GIVEN ENTRIES
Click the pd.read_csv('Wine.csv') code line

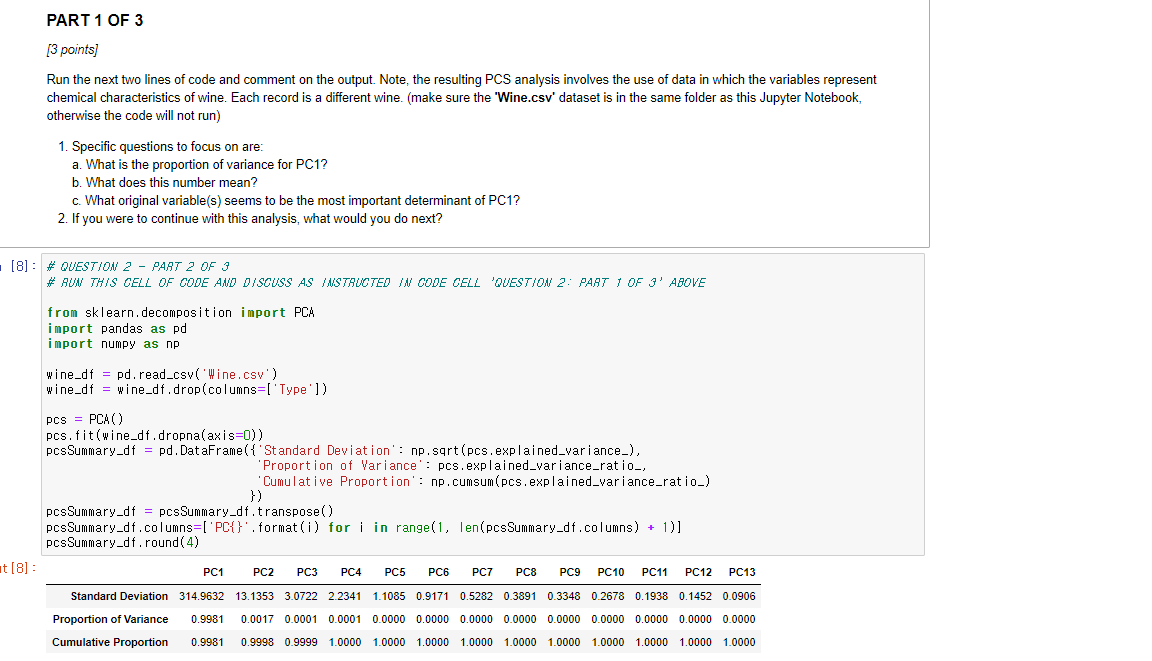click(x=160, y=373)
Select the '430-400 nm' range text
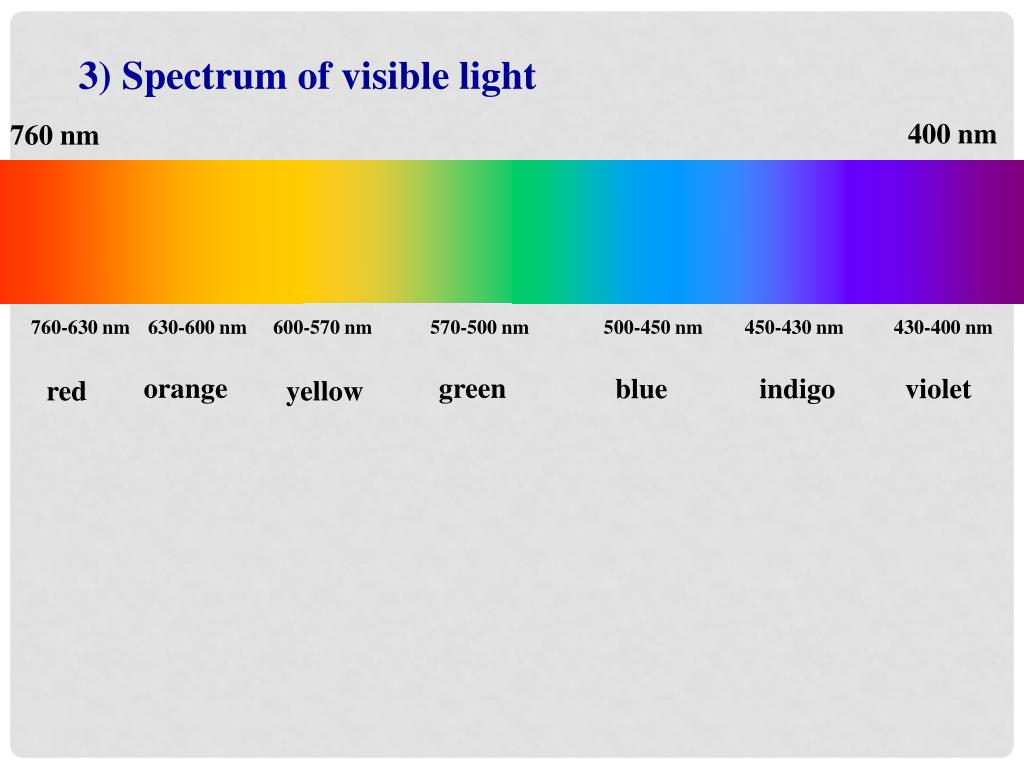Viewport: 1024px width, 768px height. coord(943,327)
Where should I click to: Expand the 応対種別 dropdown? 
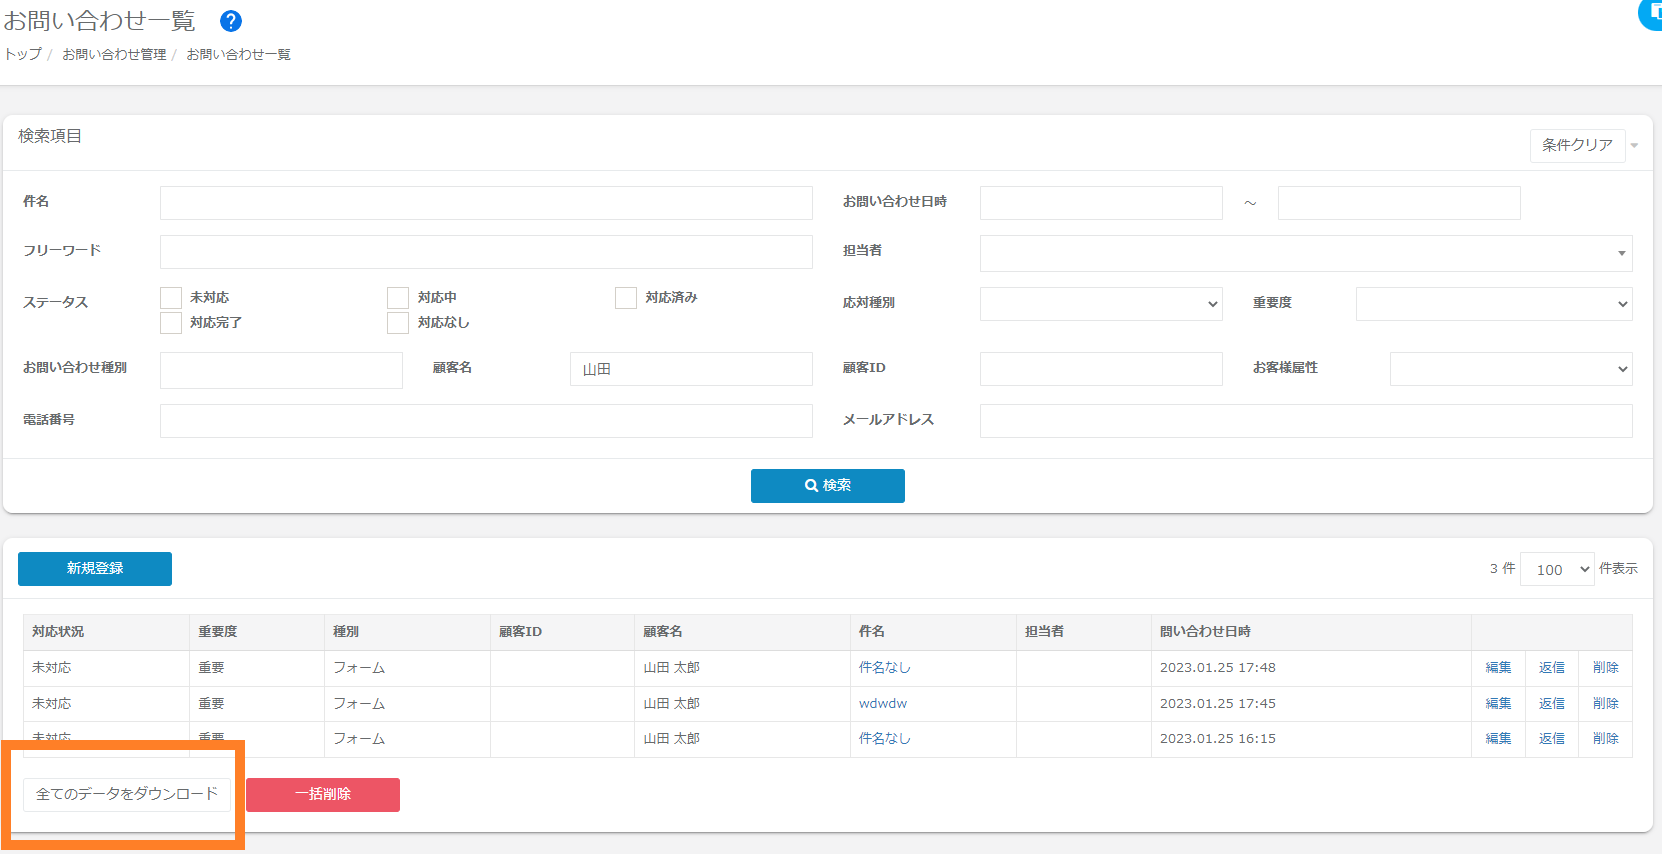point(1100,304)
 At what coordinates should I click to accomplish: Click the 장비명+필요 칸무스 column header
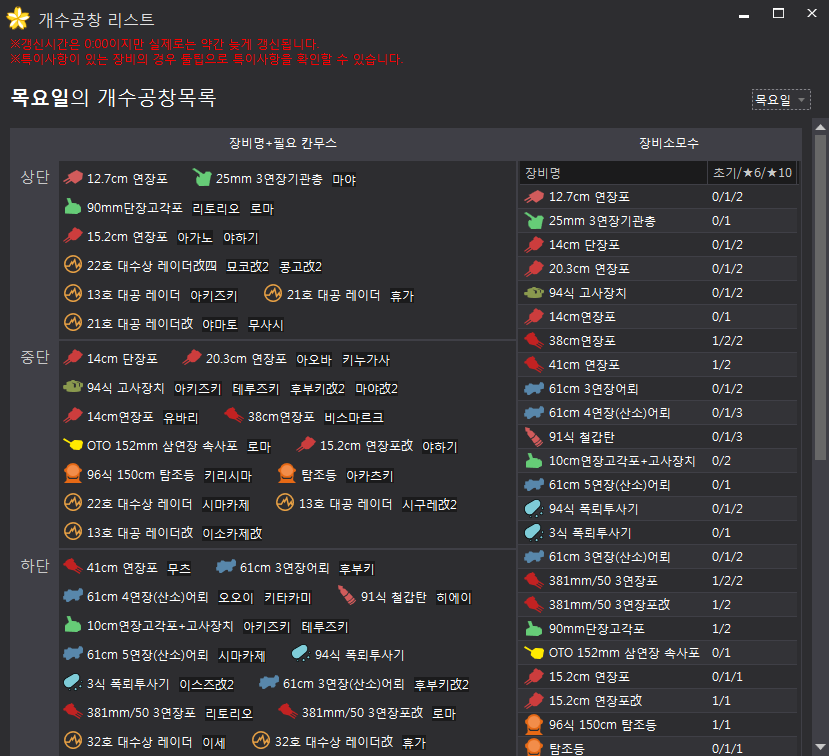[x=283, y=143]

YOUR OBJECTIVE
Repeat each entry exactly as it appears; skip any picture.

EXPECTED ANSWER
Click the pd.read_csv('Wine.csv') code line

click(x=160, y=373)
Select the '430-400 nm' range text
Viewport: 1024px width, 768px height. coord(943,327)
Where should I click to: Expand the 応対種別 dropdown? 
point(1100,304)
 At what coordinates should I click to accomplish: Click the 장비명+필요 칸무스 column header
[x=283, y=143]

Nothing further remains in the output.